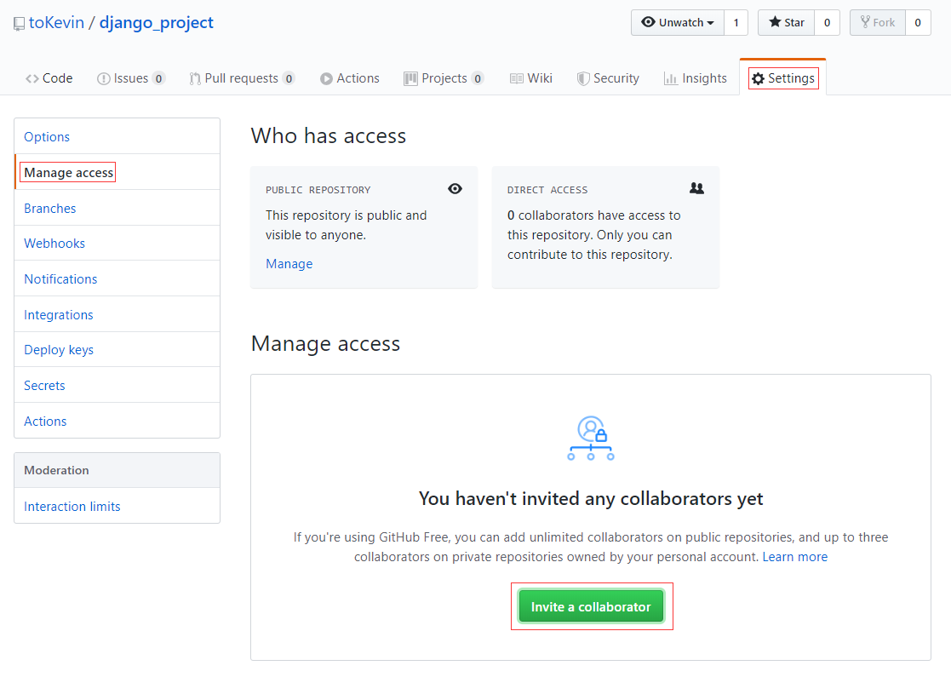The width and height of the screenshot is (951, 677).
Task: Select Webhooks in the settings sidebar
Action: [x=54, y=244]
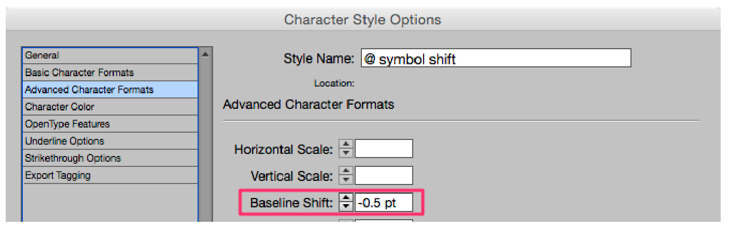Image resolution: width=730 pixels, height=227 pixels.
Task: Click the Horizontal Scale input field
Action: [x=384, y=149]
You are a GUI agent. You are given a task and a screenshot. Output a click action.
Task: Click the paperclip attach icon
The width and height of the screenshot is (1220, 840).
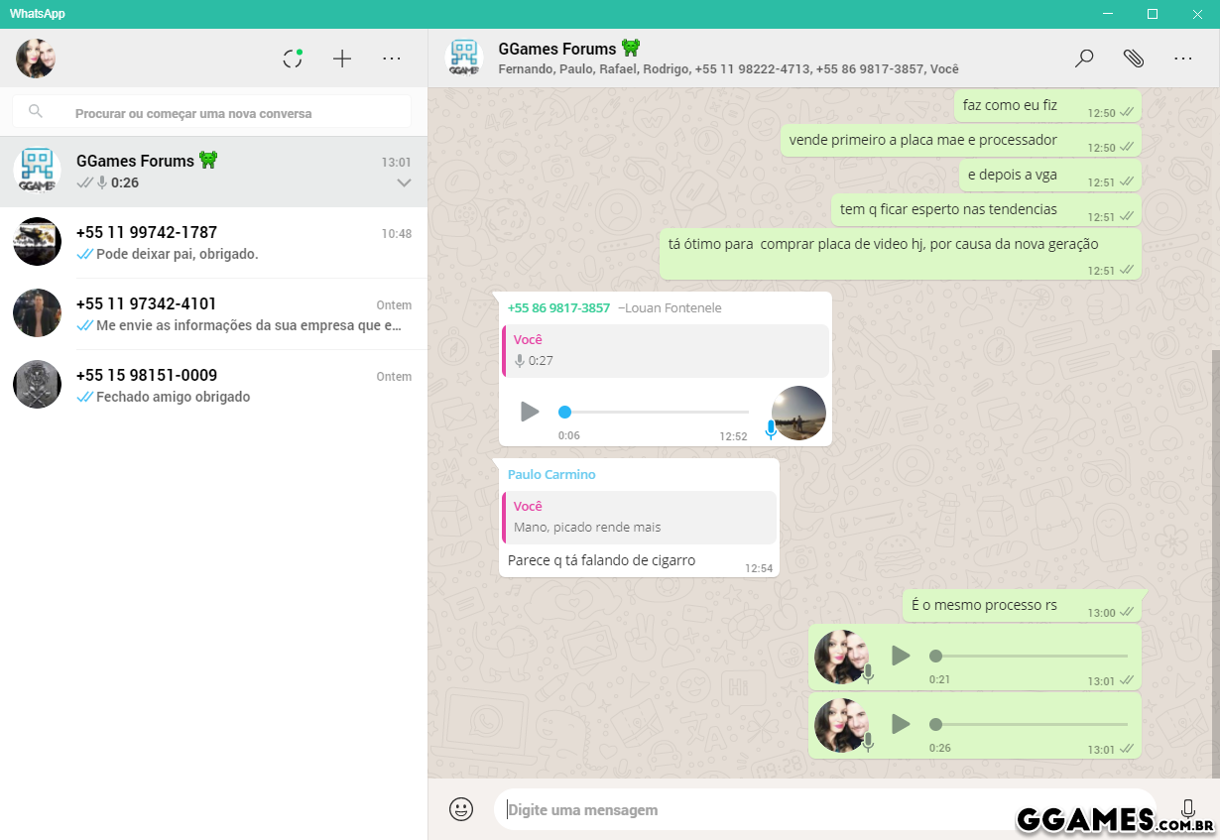point(1134,59)
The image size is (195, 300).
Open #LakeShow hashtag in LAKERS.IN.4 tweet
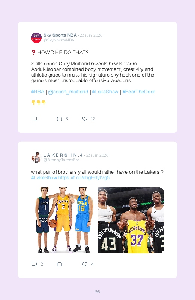coord(44,178)
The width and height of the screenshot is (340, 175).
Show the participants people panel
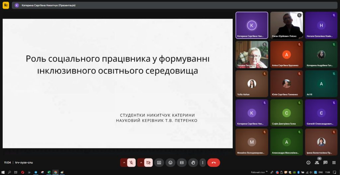(x=317, y=163)
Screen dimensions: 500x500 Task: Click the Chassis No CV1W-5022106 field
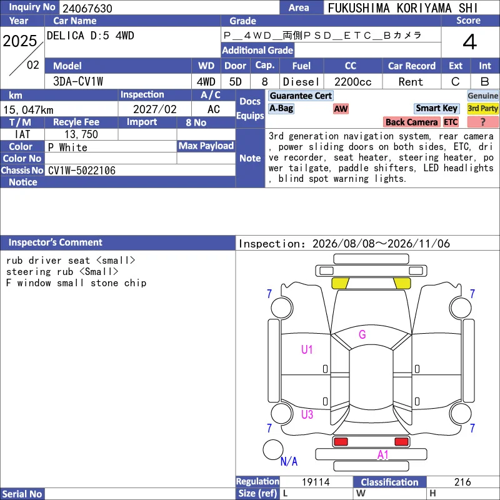tap(140, 170)
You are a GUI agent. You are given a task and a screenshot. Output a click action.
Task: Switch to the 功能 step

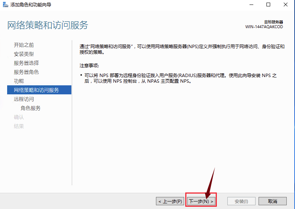(19, 81)
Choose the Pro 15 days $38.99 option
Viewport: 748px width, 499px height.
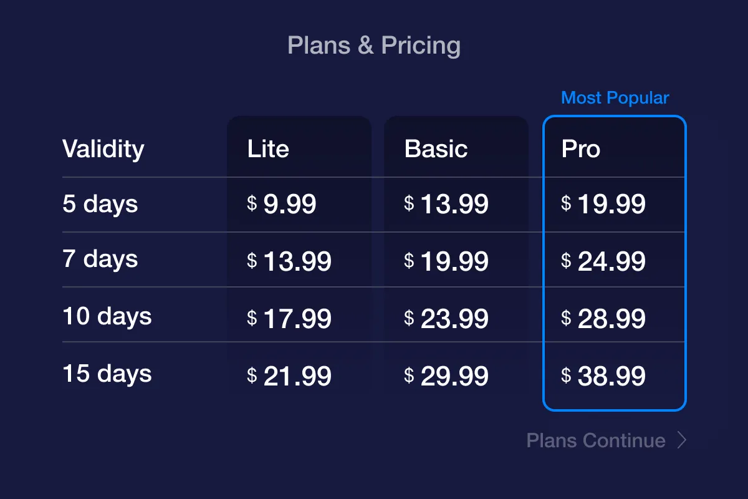click(x=603, y=376)
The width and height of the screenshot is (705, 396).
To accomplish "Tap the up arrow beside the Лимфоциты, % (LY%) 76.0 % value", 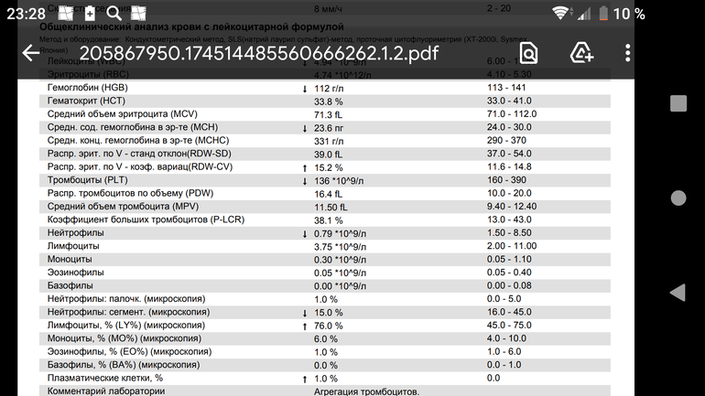I will [x=304, y=326].
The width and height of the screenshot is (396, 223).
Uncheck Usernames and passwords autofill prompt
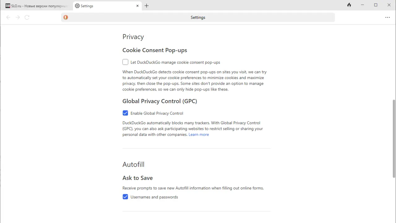[125, 197]
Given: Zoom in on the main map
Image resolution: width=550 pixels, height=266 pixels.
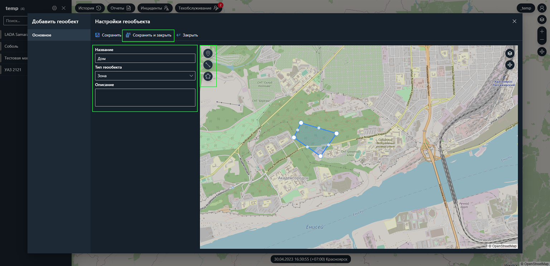Looking at the screenshot, I should [542, 32].
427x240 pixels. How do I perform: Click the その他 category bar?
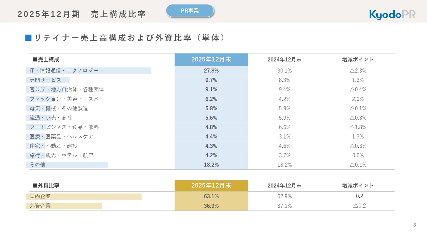point(67,165)

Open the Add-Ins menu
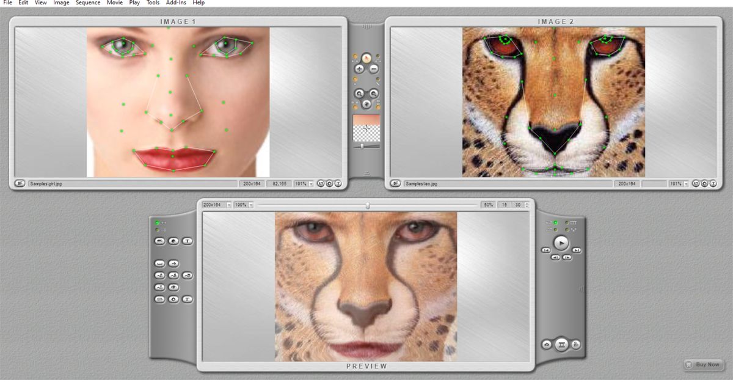175,3
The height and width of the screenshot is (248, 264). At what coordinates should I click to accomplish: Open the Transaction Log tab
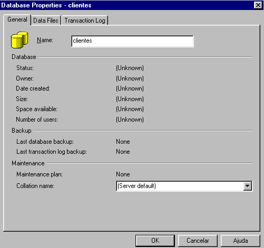(85, 21)
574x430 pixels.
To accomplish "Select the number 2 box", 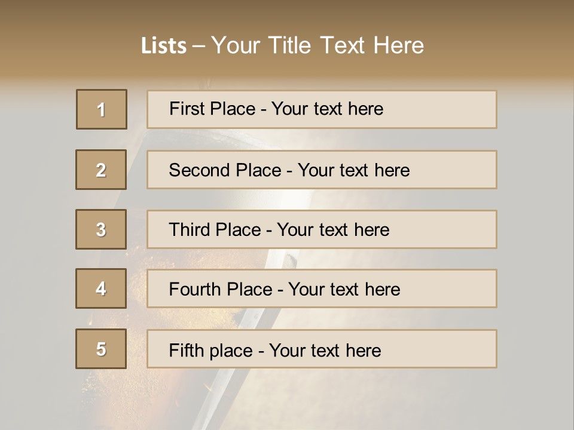I will (x=101, y=170).
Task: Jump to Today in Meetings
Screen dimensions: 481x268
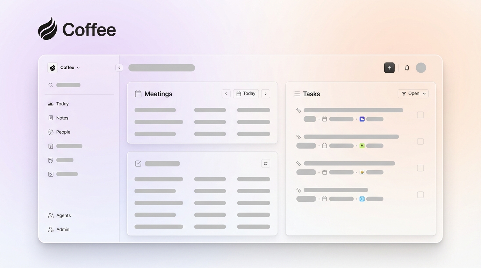Action: click(x=246, y=94)
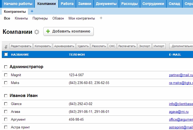This screenshot has width=193, height=130.
Task: Toggle the Администратор group checkbox
Action: (6, 67)
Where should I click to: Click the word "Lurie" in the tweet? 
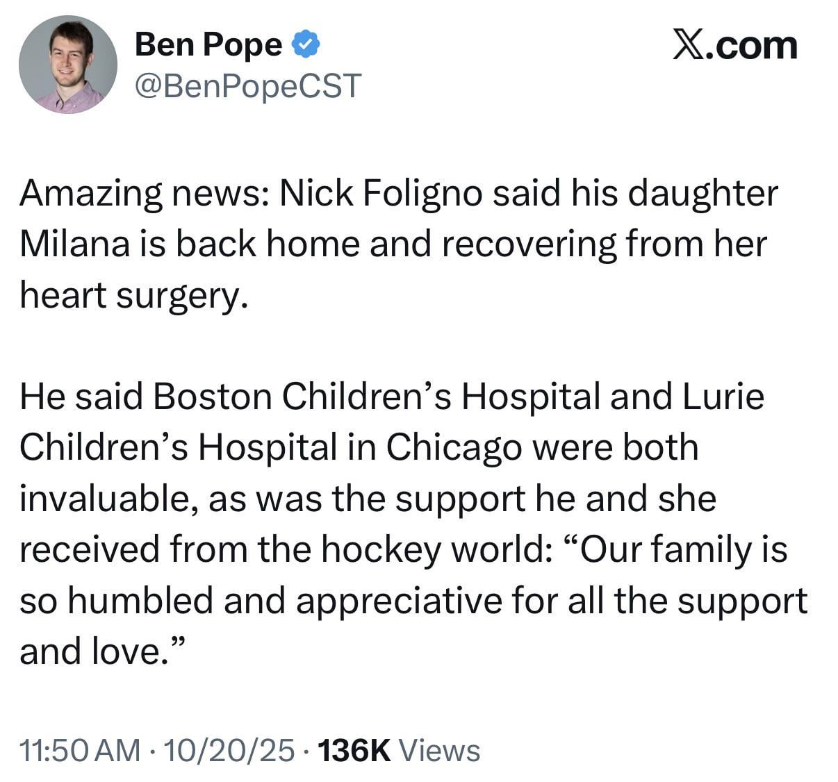[723, 397]
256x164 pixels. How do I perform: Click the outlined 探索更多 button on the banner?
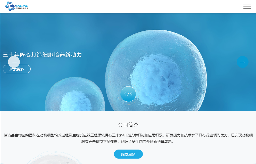tap(17, 69)
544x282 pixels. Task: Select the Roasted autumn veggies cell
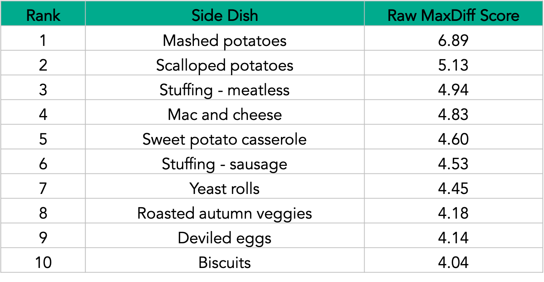[x=225, y=213]
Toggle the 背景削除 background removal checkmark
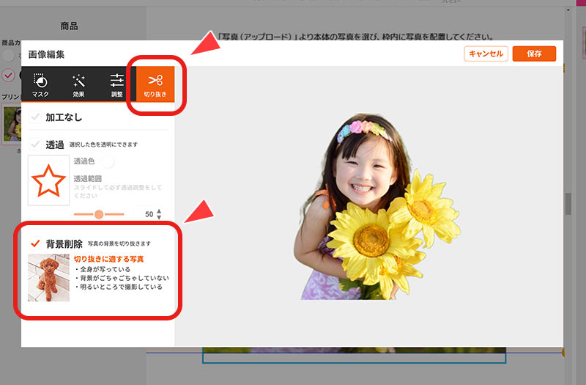Viewport: 586px width, 385px height. point(35,243)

=-=-=-=-=

> _Prompt_: Update the lines from the one containing "544x282 pixels. Task: Select" through the last line by swapping "Roasted autumn veggies" for "Grilled summer vegetables" and leaving everything else as is. Give back only those lines, without the pictures.

> _The answer_:
544x282 pixels. Task: Select the Grilled summer vegetables cell
[x=225, y=213]
Toggle the 背景削除 background removal checkmark
Viewport: 586px width, 385px height. point(35,243)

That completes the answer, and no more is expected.